Overview
ETL is a tool that allows the admin to perform bulk or time consuming operations that may affect multiple records in one go.
There are unlimited examples of this, but for an introduction the following to name a few:
- Bulk import Data from Excel : The platform can directly import data from Excel files, in a format the business feels comfortable with. The platform does not force any type of format onto the business and can be customized to accept any column field mapping structure. However once a format is decided, then the admin is expected to provide data in the same format each time.
- Image resize for multiple products : Websites demand optimized images for various pages. It is manually very difficult to sit an optimize each image. This entire process can be automated.

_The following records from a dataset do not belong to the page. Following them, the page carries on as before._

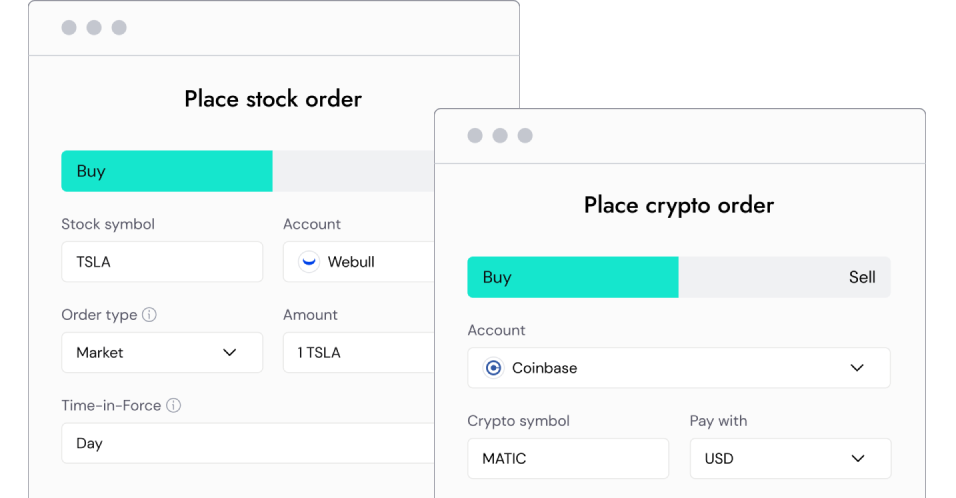The image size is (956, 498).
Task: Open the Webull account selector
Action: 360,262
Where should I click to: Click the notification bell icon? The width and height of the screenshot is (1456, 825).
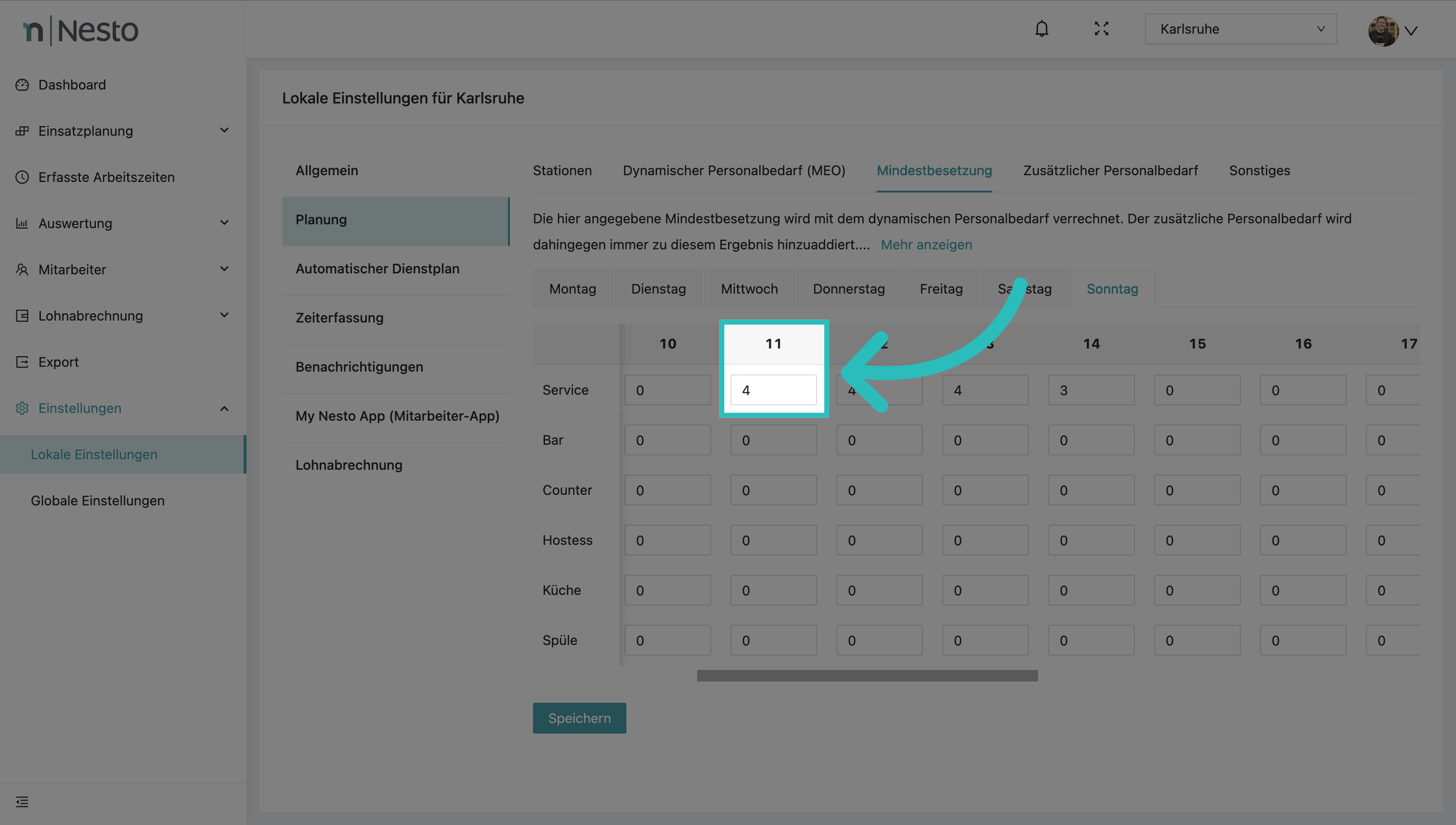(1041, 29)
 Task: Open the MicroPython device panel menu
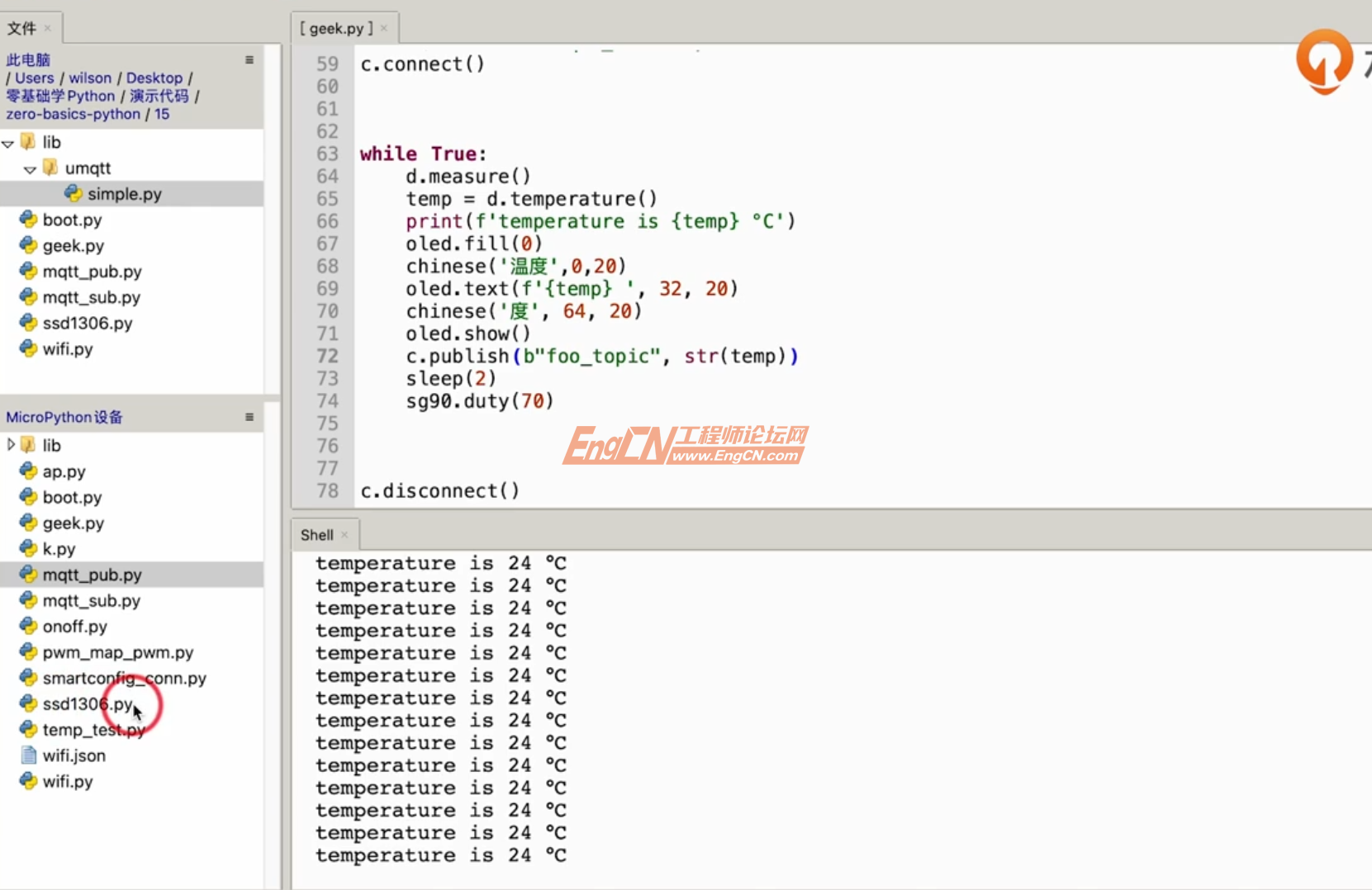tap(249, 418)
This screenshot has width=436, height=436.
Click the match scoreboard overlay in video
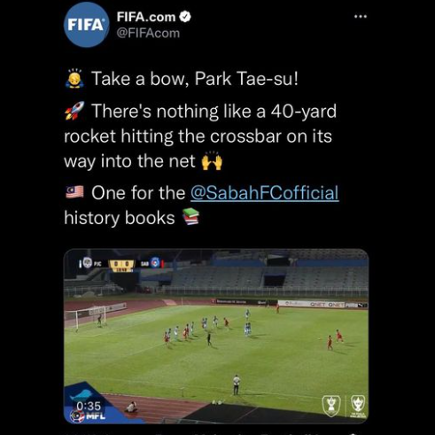click(121, 265)

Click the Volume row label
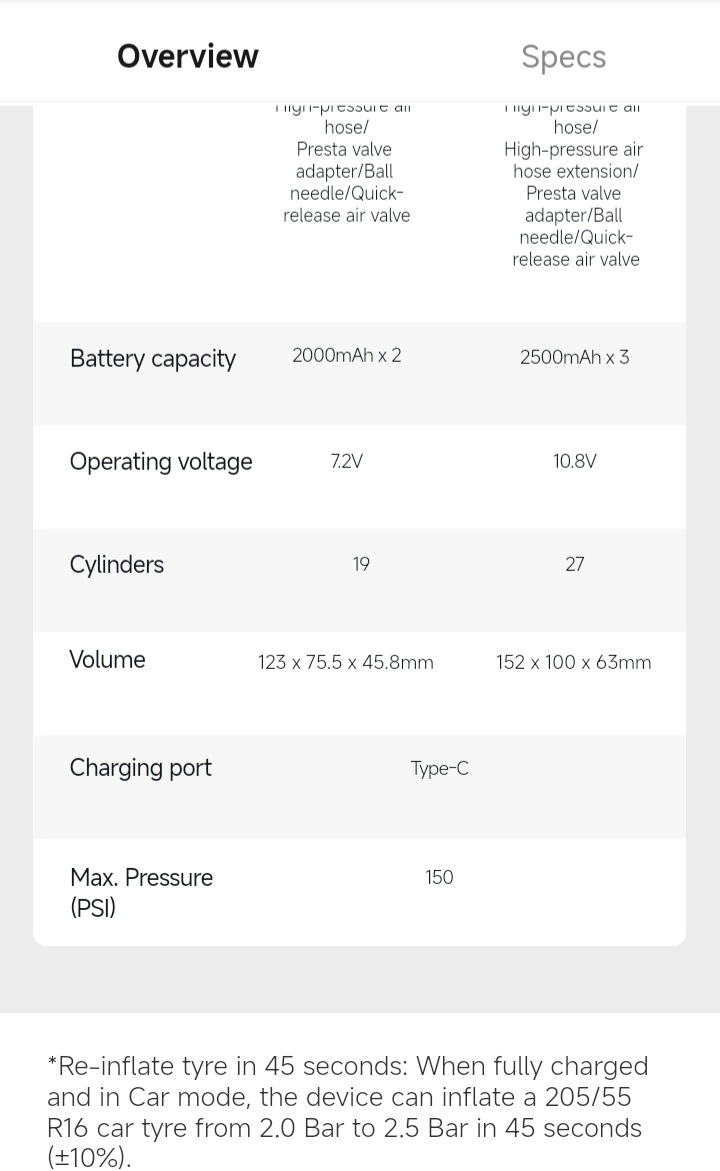coord(107,659)
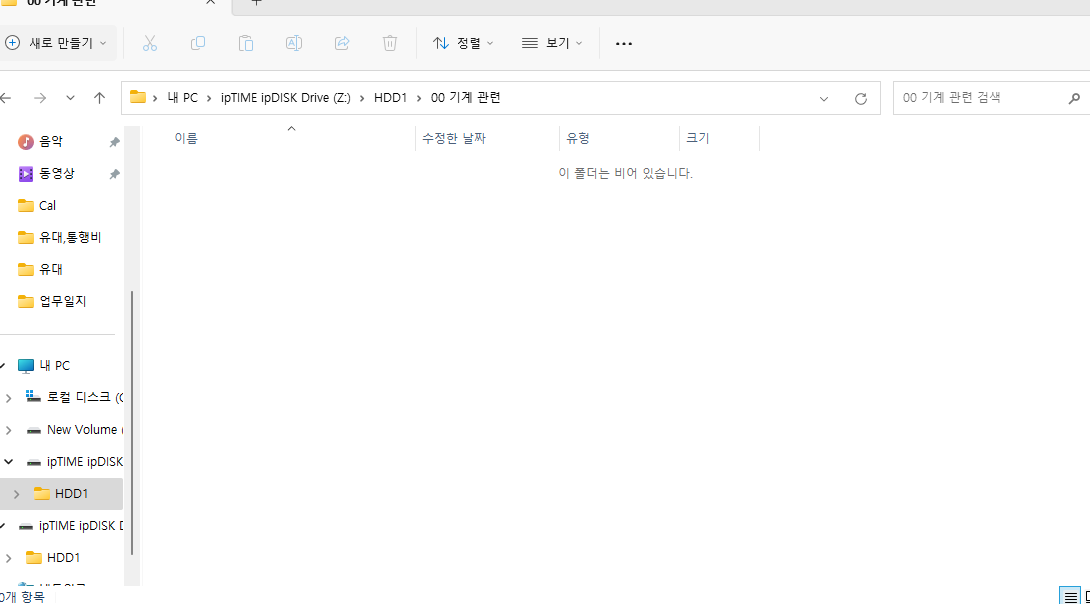Open the three-dots more options menu
1090x604 pixels.
pos(624,43)
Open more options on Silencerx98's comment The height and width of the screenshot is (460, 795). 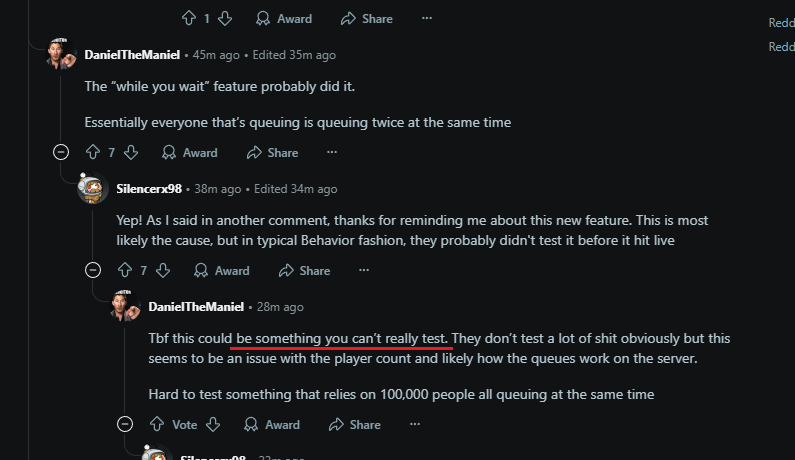coord(364,270)
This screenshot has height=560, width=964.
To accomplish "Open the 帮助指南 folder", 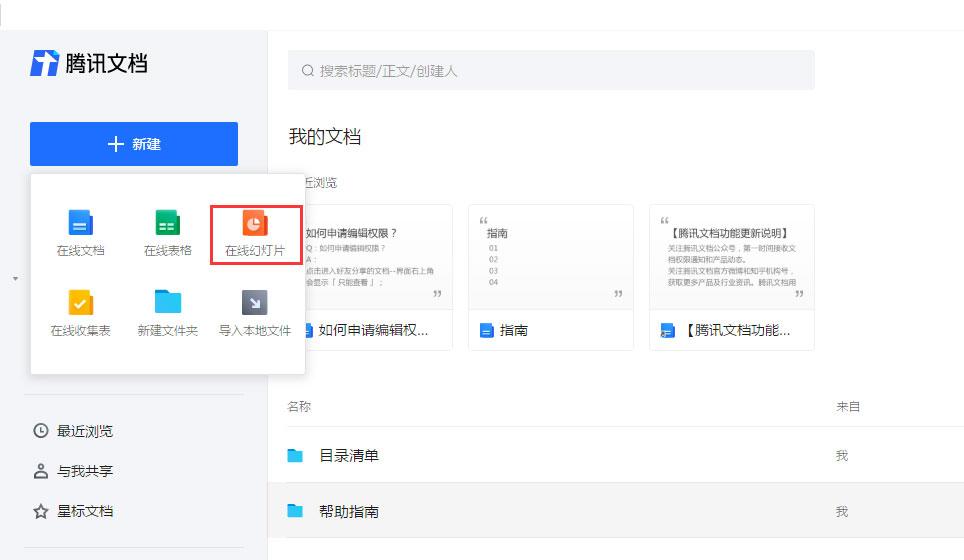I will [348, 511].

- Automated image association using File Name to the product : For example we can have a scheme that relates the SKU Code as a file name to the product. The shcemes can get very complex. Another example maybe, where the same model product is available in different sizes but the image is the same for them all.
- 3rd Party Integrations Like CDN Integration or Bulk import from another system. For example Amazon CDN Integration for CMS
- Any other process that takes time (asynchronous)
- Reload Shipping rules/logic on the fly without restarting the system
... etc.
The ETL Flow
While the ETL processes can be many and vary from project to project. They all follow the same flow.
- Select the Reader :
Each type of ETL process has a READER associated with it. For example Excel Reader or an Image Reader etc. The admin should pick the ETL Process for the job they want to conduct.
- Select the Mode :
Depending on the type of job/reader, the admin may want to perform one of the operations mentioned below.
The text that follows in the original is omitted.